WORK TO COMPLETE:
1. The article on blaming Syrian Arabs and Kurds opens by naming the conditions under which blaming the victim is morally and politically condemned. List each of these conditions.
2. Translate this sentence from the article on blaming Syrian Arabs and Kurds into French: "After the conviction of Saddam Hussein, his opponents, who rose to power in Baghdad after his ousting, are also condemned."

SELECTED EXCERPT:
* * * * * * * * *

Hazem Saghieh
TT

Syrian Arabs and Kurds: Blaming the Victim

Blaming the victim is morally and politically condemned three times: when it comes with an abstention from blaming the executioner; when the greater share of the blame is not directed at the executioner himself; and when the executioner is not said to have a fundamental, if not the sole role in the victim’s miserable situation.

Fulfilling these conditions makes the victim’s criticism politically required, but also a moral imperative, even in moments of solidarity.

One of the aims of criticism is to try to limit the victim’s future victimization, or perhaps overcome it if possible. Therefore, after Adolf Hitler’s conviction, the Holocaust survivors, who took part in the expulsion of the Palestinians, are slammed. After condemning Israel, the Palestinian resistance is slammed for igniting civil strife in Arab societies.

After the conviction of Saddam Hussein, his opponents, who rose to power in Baghdad after his ousting, are also condemned.

* * * * * * * * *

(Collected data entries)
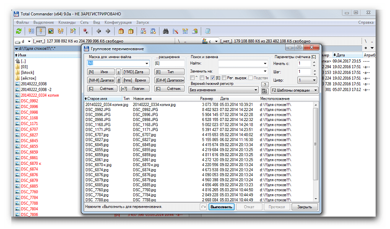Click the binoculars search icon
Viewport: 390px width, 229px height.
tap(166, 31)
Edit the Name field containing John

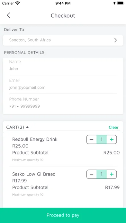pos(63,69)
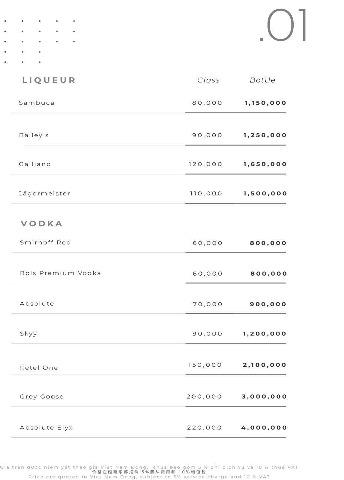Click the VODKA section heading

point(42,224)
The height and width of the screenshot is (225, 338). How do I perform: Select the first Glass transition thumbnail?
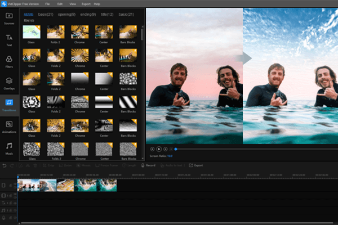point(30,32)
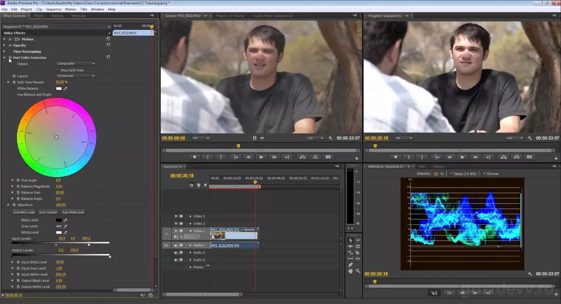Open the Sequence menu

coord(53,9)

* * * * * * * * *

TASK-BY-TASK SOLUTIONS:
1.
- When it comes with an abstention from blaming the executioner
- When the greater share of the blame is not directed at the executioner himself
- When the executioner is not said to have a fundamental, if not the sole role in the victim's miserable situation

2. Après la condamnation de Saddam Hussein, ses opposants, qui sont arrivés au pouvoir à Bagdad après son renversement, sont eux aussi condamnés.